HAILEYSTONES| A Shift In Consciousness

FOR SOMEONE who doesn’t consider themselves as the jealous type, I am seething with envy. Although their triumph has nothing to do with my own achievements, I still can’t help but feel cheated. I am pretty content, for the most part. I don’t think I’m supermodel-worthy, but I don’t think I’m butt-ugly either. I go to a good school. I have a great barkada. I’m dating my best friend. There’s really not much to complain about my life.

I was never the type to go stalking after anyone, not even my own boyfriend. I have better things to do with my life than worrying about whether he’s creeping around with some other chick. The same goes for everything else in my life.

I can be pretty secure with myself, except when it comes to my own graduation.

Everyone and their mother is graduating. By the time this goes to print, over half of my high school batch will have graduated. Everything from the cheesy Facebook posts thanking their parents for everything, to behind-the-scenes shots of their commencement practices, and even to the numerous selfies of them with the hat and tassel. I can’t help but feel this weird, inappropriate resentment bubble up in my stomach.

I want to graduate now. The fear of what happens next — and of how one’s twenties should be the “time of their lives”– is, right now, negated by my eagerness to do my own parents proud. I want to go shopping for graduation shoes, as UP Min is particular about us wearing nude or cream closed-toe pumps. I want to be able to start writing my thesis’ acknowledgment page, and put into writing the crushing amount of people who have helped me along the way. I want to place an order for my sablay, which is ironic considering that, in any other case, this means to fail. We wear ours as a symbol of pride, of achievement, of glory.

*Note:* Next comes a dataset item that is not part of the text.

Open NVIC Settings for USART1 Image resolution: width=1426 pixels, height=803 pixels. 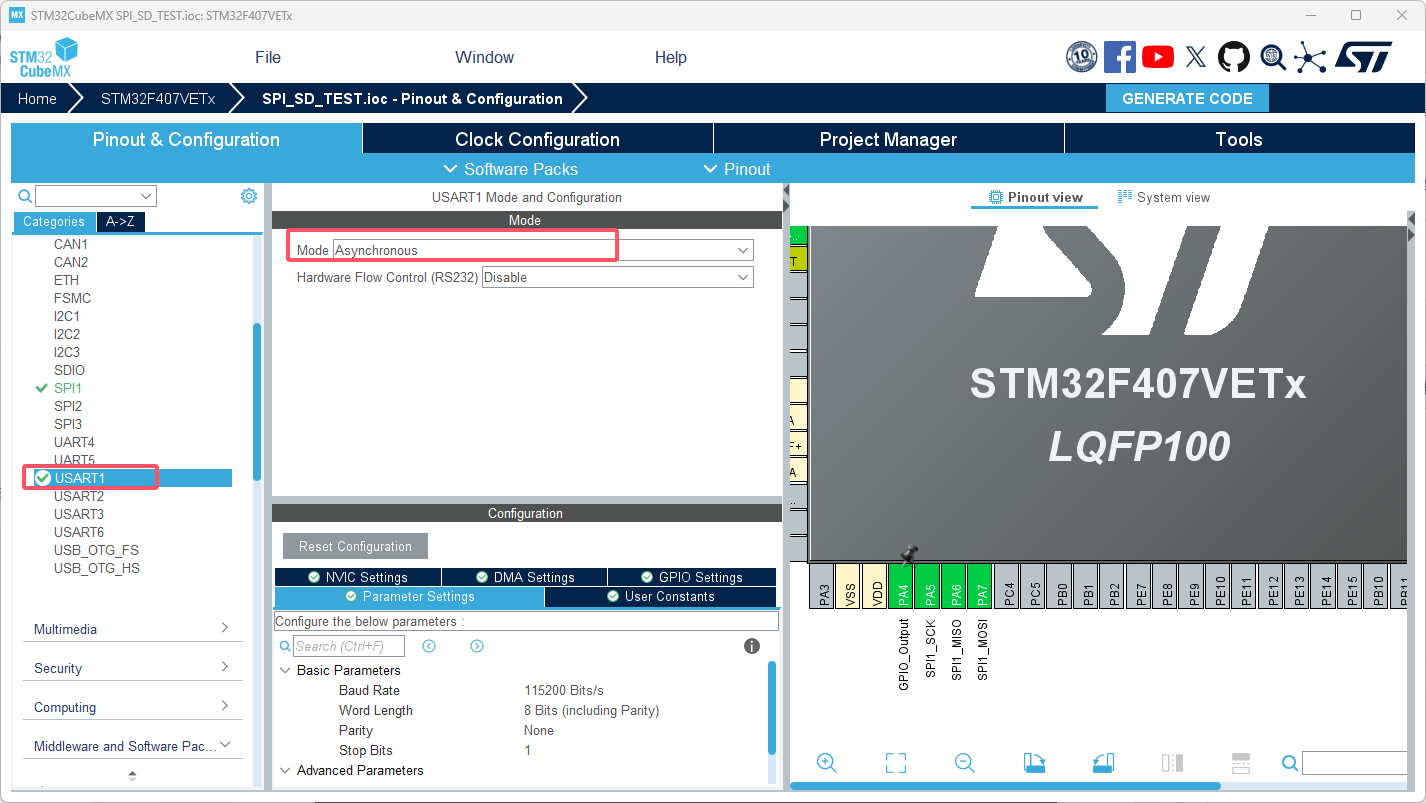click(x=357, y=576)
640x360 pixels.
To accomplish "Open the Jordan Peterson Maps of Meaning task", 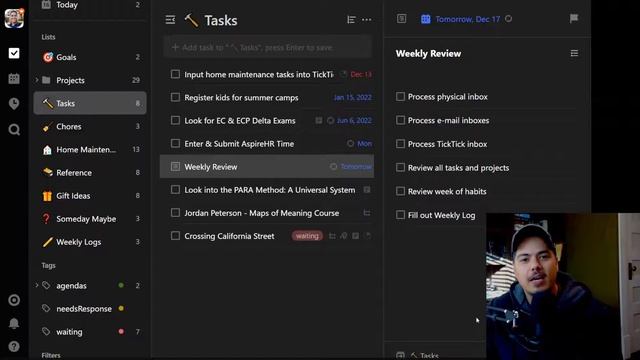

Mostly, however, it’s my own pride getting in the way. I have always been the achiever in my barkada, the one that people look to whenever they need help with their homework. The fact that they are technically graduating earlier than I am has sent me into a little bit of an identity crisis. This isn’t fair, or logical, or reasonable. I have never wanted anything so bad in my life. I am so close, and I know I deserve it.

We all tend to define ourselves by our achievements and merits. I know I worked my butt off in order to get where I am now. There is so much more to prove now that I am so close to graduating, and I am raring to just get out there and go. The anxiety of waiting to find out whether you’re finally going to get your diploma or not tends to get the best of me.

At heart I have always been a do-er, and to see my hopes and dreams within reach is thrilling. I’m not used to having good things happen to me, and so I welcome any opportunity that will help me get them. Even if this means having to flip burgers or serve coffee, I would take it.

Of course, I know it’s not fair to those who are really graduating. My envy isn’t valid at all. Heck, I am ridiculously excited for all of my friends who are making that leap from schooling to the wonderful world of employment. Some of them completely deserve their success. Others were a hop and a skip away from flunking out, but for that I am even prouder. So many people have dropped out of college for one reason or another. Not everyone gets to do that, but the thing is . . . I want to do that, too. I just really want my degree in my hands and to be able to validate what I had already started doing for myself. Is that so wrong?